In this context, it is critical that we all step up. This means urgently increasing our budget support for development in these and other fragile countries. This is a matter of human dignity first and foremost. But it is also a matter of peace and security. Investment in development must be transformative; it must support only scaled-up, integrated projects. In Niger, we visited a UN programme that brought together health, nutrition, agriculture, water and sanitation alongside women’s empowerment recognizing the context of climate change. I am confident that the reforms we are pursuing in the Organization will provide the necessary space to scale such interventions.
With today’s conflicts greater in both number and complexity, it is more important than ever to find the path to peacebuilding and sustainable development for all. Across the three countries we visited, it is evident that women can be the agents of a new and necessary approach.
We sensed during our visit an increasingly pressing need to operationalize the policies, frameworks and agendas we have in place.

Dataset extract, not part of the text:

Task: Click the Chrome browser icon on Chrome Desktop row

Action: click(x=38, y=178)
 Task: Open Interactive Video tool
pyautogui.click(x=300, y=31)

For 18 years, this Council has debated the agenda item of women, peace and security annually during thematic debates. Once a year we assert that gender equality is foundational to stability and peace. But rarely have we moved beyond principles. Now is the time to move from frameworks to action. Investing in peace now in this region will bring global dividends to all.
With Resolution 1325 and the seven resolutions that build on it, we have the necessary commitments. We have tools such as a recalibrated UN Integrated Strategy for the Sahel. We must now bring these to life, and encourage further alignment between the Sahel Support Plan, Agenda 2030, Agenda 2063 and national plans.
The cost of inaction is high. Poverty, weak institutions and gender inequality, including the abhorrent practices such as child marriage, are creating an environment ripe for extremism.
Thank you again for supporting such joint missions, which we believe contribute greatly to advancing the work of this Council. We look forward to working together to draw the appropriate lessons towards building lives of peace and equality for all.